__YOUR INSTRUCTIONS__
The required answer is the run of lines from the one holding "Viewport: 935px width, 605px height." to the end of the data below, copied exactly and free of pictures.

RECORDS PROVIDED Block Start

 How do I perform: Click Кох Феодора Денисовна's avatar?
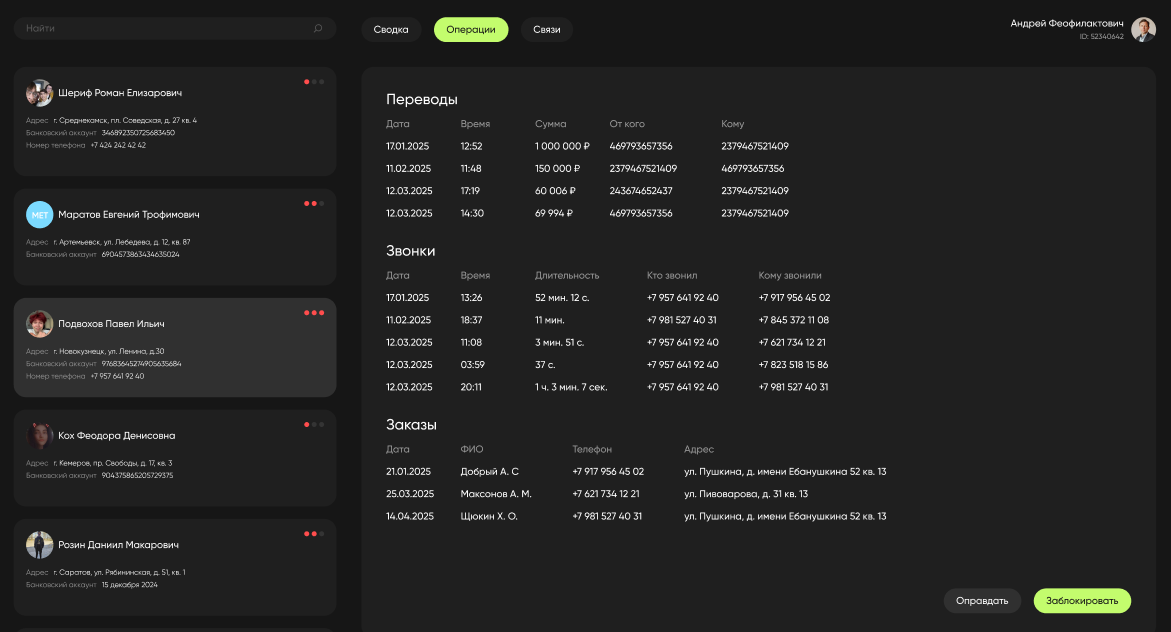click(x=40, y=436)
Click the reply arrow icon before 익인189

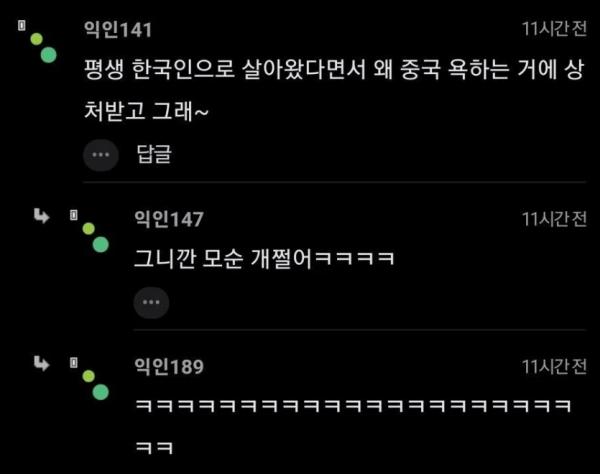(41, 363)
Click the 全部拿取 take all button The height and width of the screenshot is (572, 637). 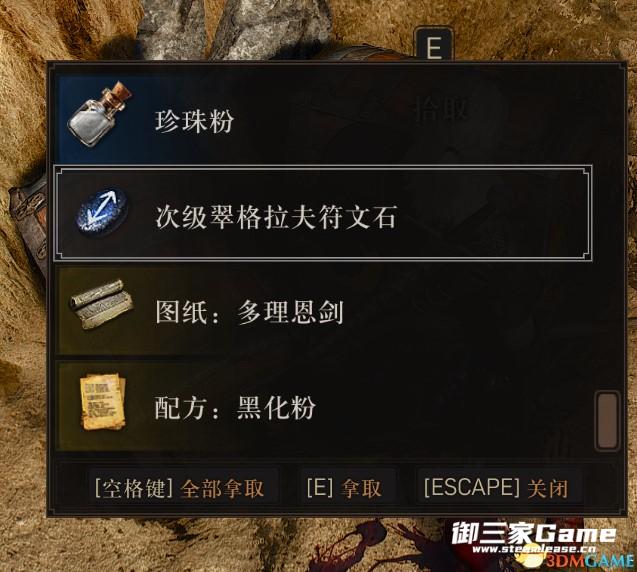click(x=222, y=488)
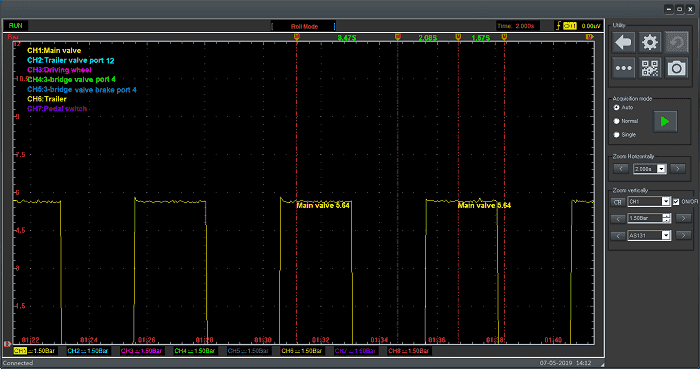Screen dimensions: 700x369
Task: Click horizontal zoom decrease arrow button
Action: (621, 169)
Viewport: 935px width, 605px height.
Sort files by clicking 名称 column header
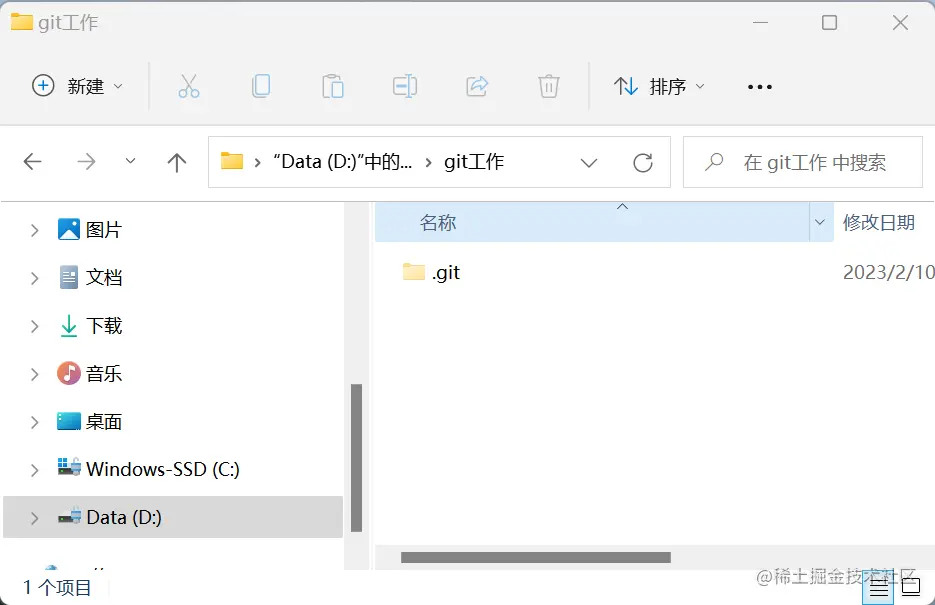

RECORDS PROVIDED Block End

__TASK SOLUTION__
Viewport: 935px width, 605px height.
Sort files by clicking 名称 column header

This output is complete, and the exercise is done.